Con le sue parole Lancini ha tentato finalmente di dare un nome alle numerose sensazioni che spesso i giovani sperimentano, accolte molte volte con il disagio ed il silenzio. Nell’incontro Lancini ha espresso l’idea che il problema non fossero i ragazzi, ma il modo in cui gli adulti si rapportano a loro. Una tesi che ribalta un gran numero di luoghi comuni, che trovano ancora largo seguito e che vedono i giovani come perennemente in difetto, costretti a confrontarsi con l’opinione degli adulti spesso senza possibilità di discussione.
Infatti, in un’epoca in cui l’apparenza sembra contare più di tutto, mostrarsi infallibili è diventato un obbligo sociale, andando controcorrente Lancini ha parlato del valore della vulnerabilità: l’unico vero punto di partenza per costruire un dialogo autentico tra generazioni. Questo incontro è divenuto sempre più difficile, ostacolato da un muro di reciproche incomprensioni e diffidenza. Certe volte il dialogo può venir soffocato dalla mancanza di spazio e dallo squilibrio tra i due interlocutori. Per questo Lancini ha ricordato come anche gli adulti dovrebbero imparare quando restare in silenzio per ascoltare con sincero desiderio di capire, invece di liquidare i ragazzi con frasi come “siete troppo piccoli per capire”, barricandosi dietro la loro autorità e la presunta infallibilità.
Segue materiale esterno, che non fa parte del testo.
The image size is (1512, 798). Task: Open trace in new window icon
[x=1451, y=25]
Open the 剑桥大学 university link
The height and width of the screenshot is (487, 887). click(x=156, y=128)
Nel corso dell’incontro i ragazzi hanno toccato i maggiori problemi che i giovani lamentano. Si è discusso del bisogno di avere luoghi sicuri in cui parlare dei propri problemi emotivi e relazionali, spazi in cui si possa per prima cosa essere ascoltati senza esprimere i giudizi, in cui i ragazzi riescano a raccontare ogni istante della loro vita, abbandonando inutili timori. La solitudine è un altro punto focale, in un mondo che appare senza barriere, dove ogni giovane può connettersi costantemente con altri suoi coetanei, sfidando ostacoli come la distanza e la lingua. Eppure molti di loro si sentono anche irrimediabilmente soli, forse perché spesso a un’espansione dello spazio digitale corrisponde un’analoga regressione di quello reale, che confina progressivamente le vite di numerosi giovani in orizzonti angusti.
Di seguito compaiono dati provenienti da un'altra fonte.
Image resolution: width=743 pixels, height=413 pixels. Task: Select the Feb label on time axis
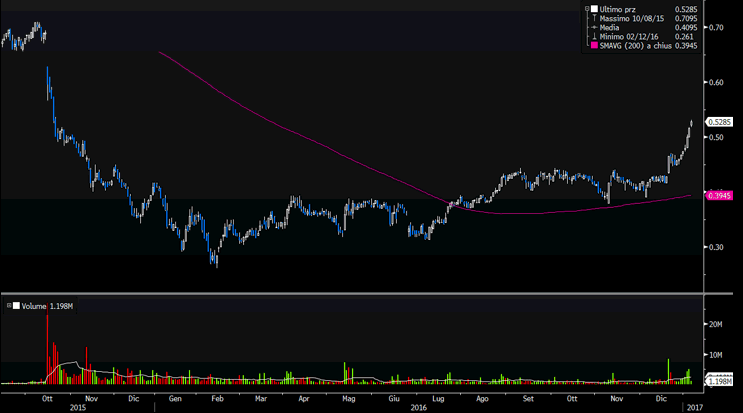tap(217, 398)
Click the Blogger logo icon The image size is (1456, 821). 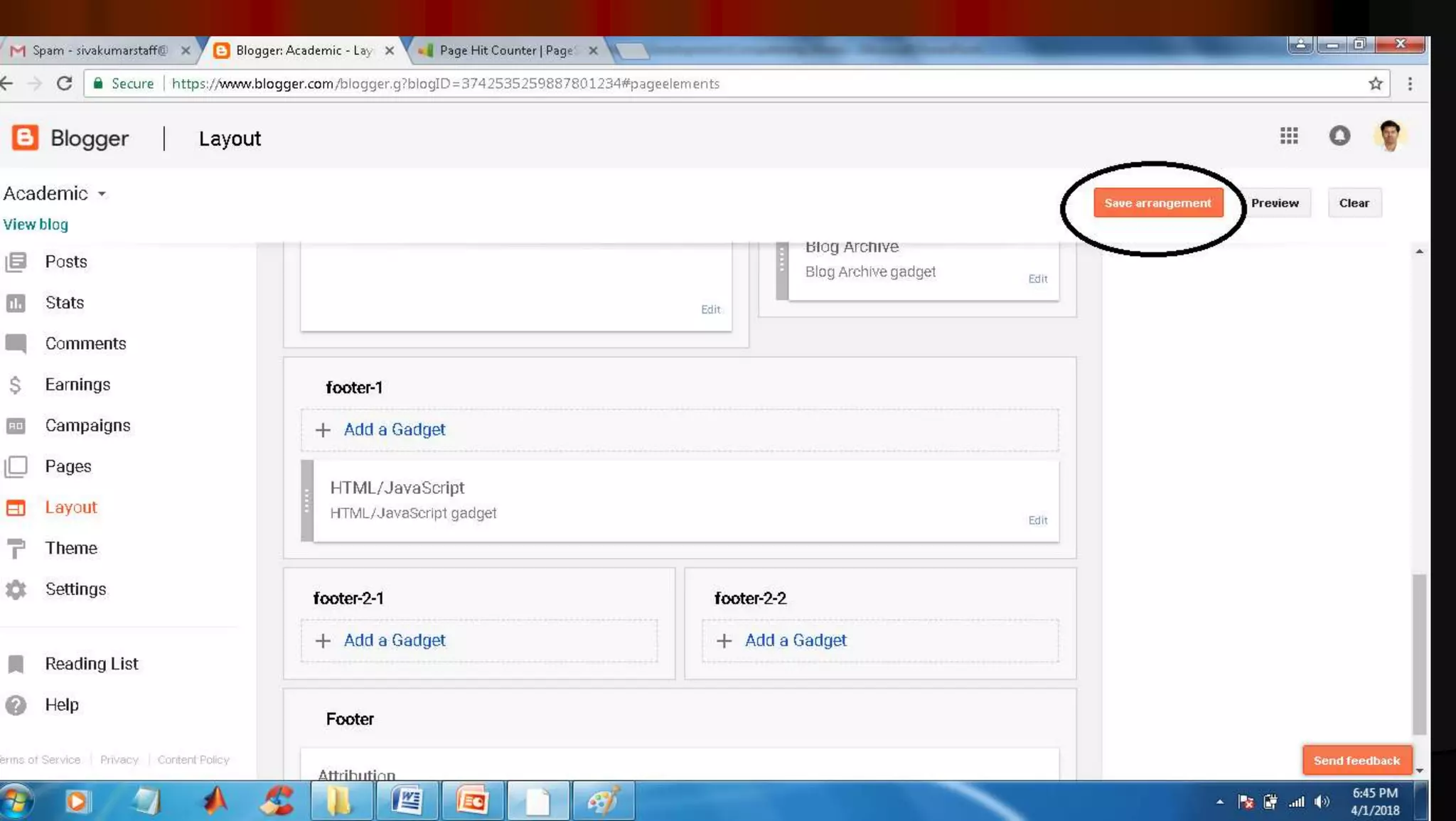pos(26,138)
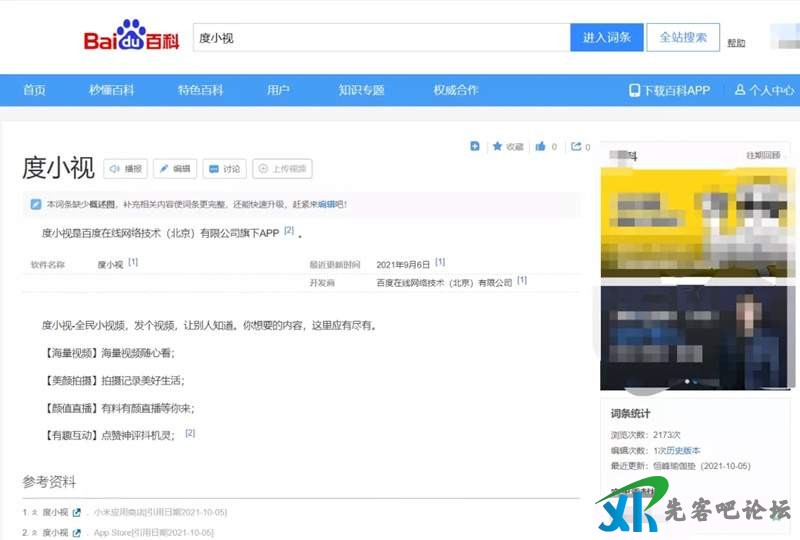Expand the 个人中心 menu
This screenshot has height=540, width=800.
click(x=764, y=90)
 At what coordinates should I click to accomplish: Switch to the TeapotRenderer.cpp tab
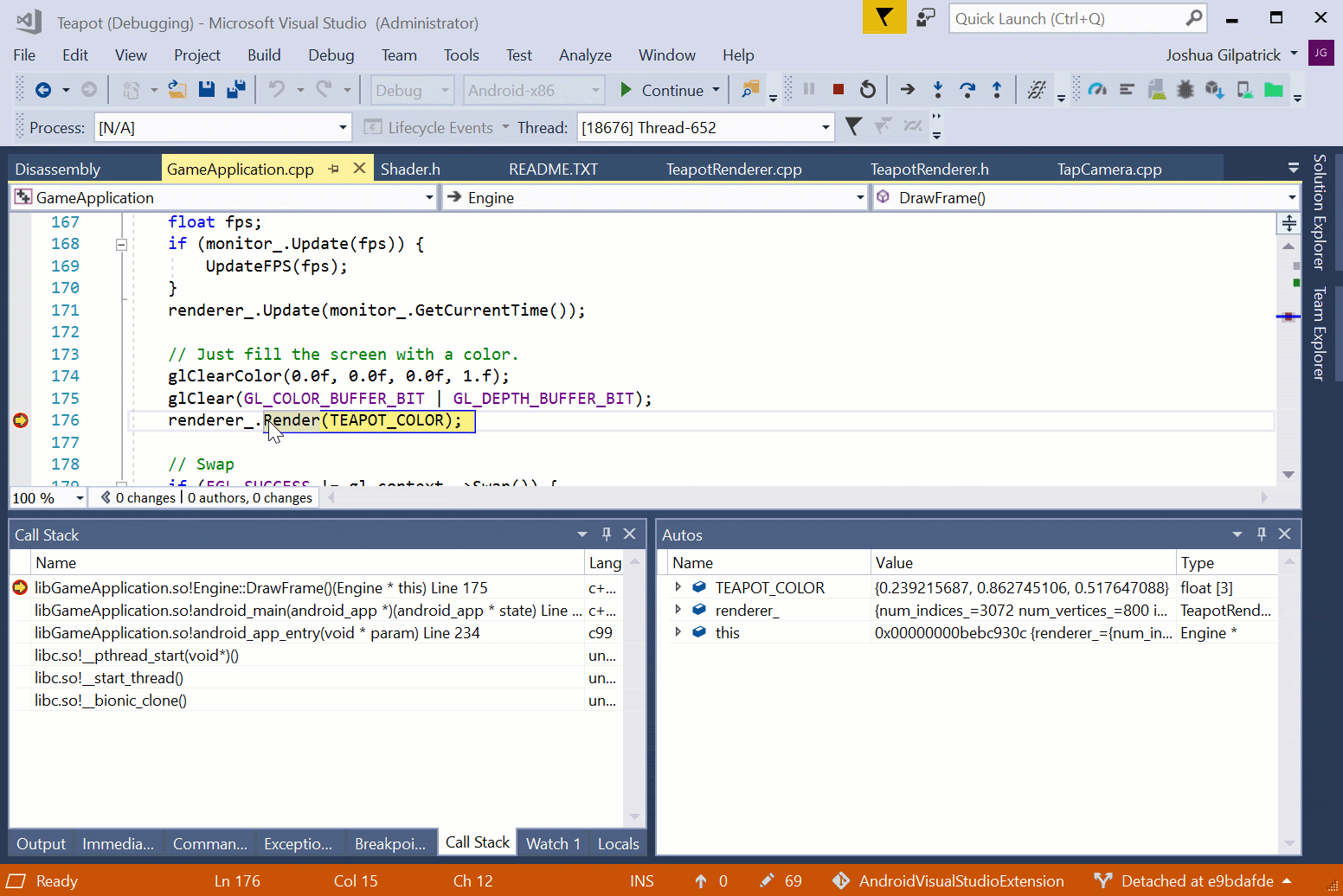click(734, 170)
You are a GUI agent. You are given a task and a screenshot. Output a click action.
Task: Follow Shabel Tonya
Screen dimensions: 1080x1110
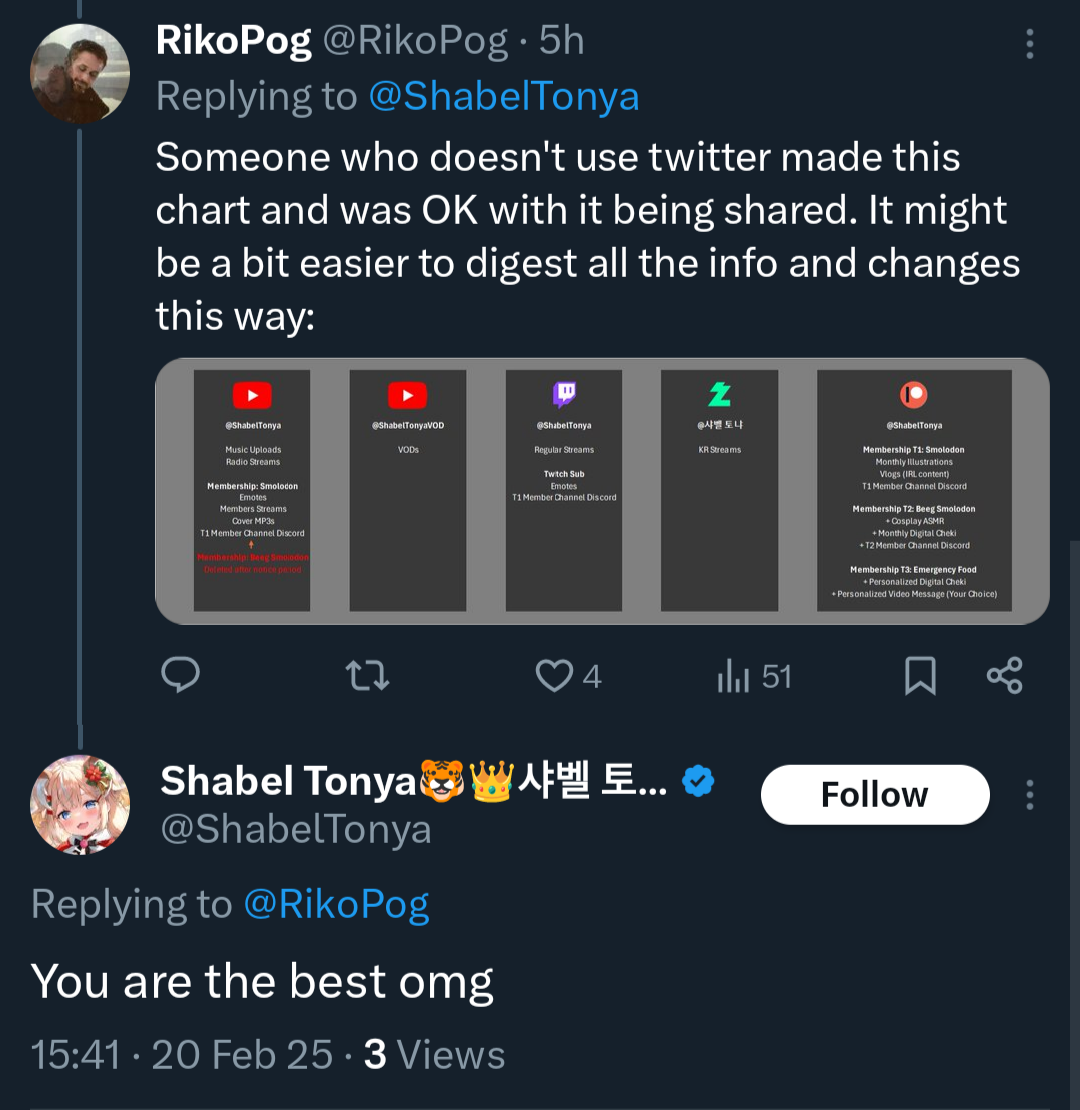(x=875, y=795)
Un tema a cui Matteo Lancini ha dedicato particolare attenzione è quello del rapporto dei ragazzi con il loro corpo. Il dialogo ha toccato fenomeni come la “recessione sessuale”: un calo di relazioni, spesso accompagnato da una forte solitudine, ma anche un aumento della masturbazione tra i giovani, fenomeni che sono spesso trattati con superficialità dagli adulti, oppure ignorati come se non esistessero o non fossero rilevanti. In realtà questi dati sono rivelatori, poiché raccontano un rapporto complicato, spesso contraddittorio, con l’intimità e con la sfera sessuale.
L’obiettivo principale di Lancini è stato quello di andare oltre i luoghi comuni, per combattere la dilagante ignoranza su questi argomenti. Essa in molti casi diviene il muro più difficile da superare, perché porta gli adulti a non ascoltare davvero i giovani, nel timore di esser messi in discussione. Per costruire un dialogo più onesto, meno distante e fragile di quello che esiste oggi, bisognerebbe accettare l’idea che anche i ragazzi possano insegnare qualcosa e che le loro idee debbano essere protette e valorizzate quanto tutte le altre.